Stored items:

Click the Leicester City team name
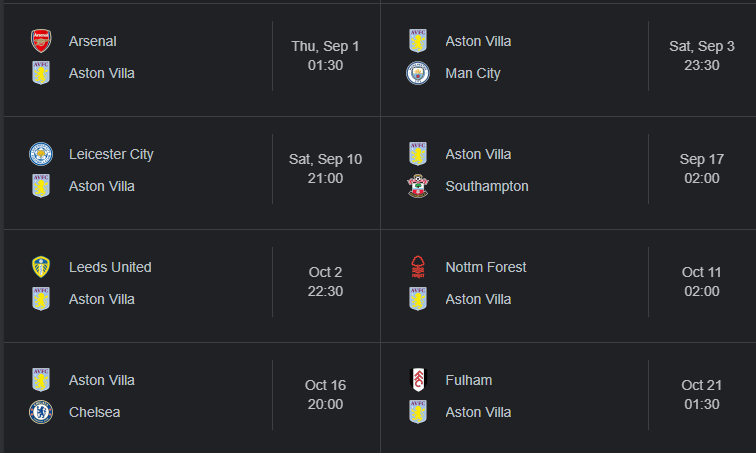The height and width of the screenshot is (453, 756). 111,154
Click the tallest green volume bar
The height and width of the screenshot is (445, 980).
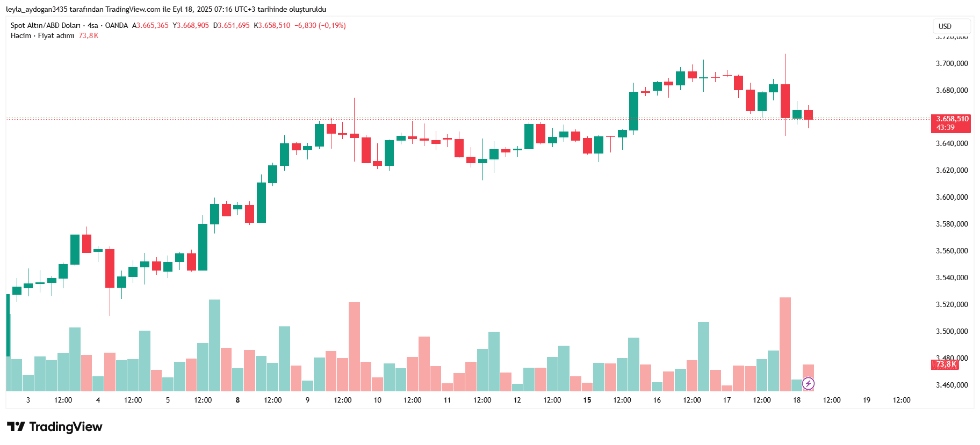pyautogui.click(x=214, y=345)
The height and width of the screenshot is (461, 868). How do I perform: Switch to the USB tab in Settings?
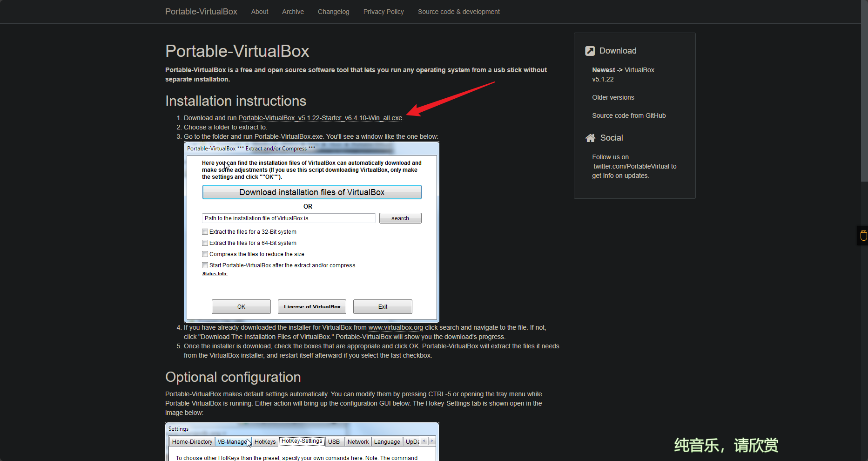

§ PROBLEM REQUIREMENTS: Set down every record word for word and leave out the pictures.

§ ANSWER BOX:
Click the Leicester City team name
The height and width of the screenshot is (453, 756). 111,154
Click the tallest green volume bar
The height and width of the screenshot is (445, 980).
pyautogui.click(x=214, y=345)
The height and width of the screenshot is (461, 868). How do I perform: Switch to the USB tab in Settings?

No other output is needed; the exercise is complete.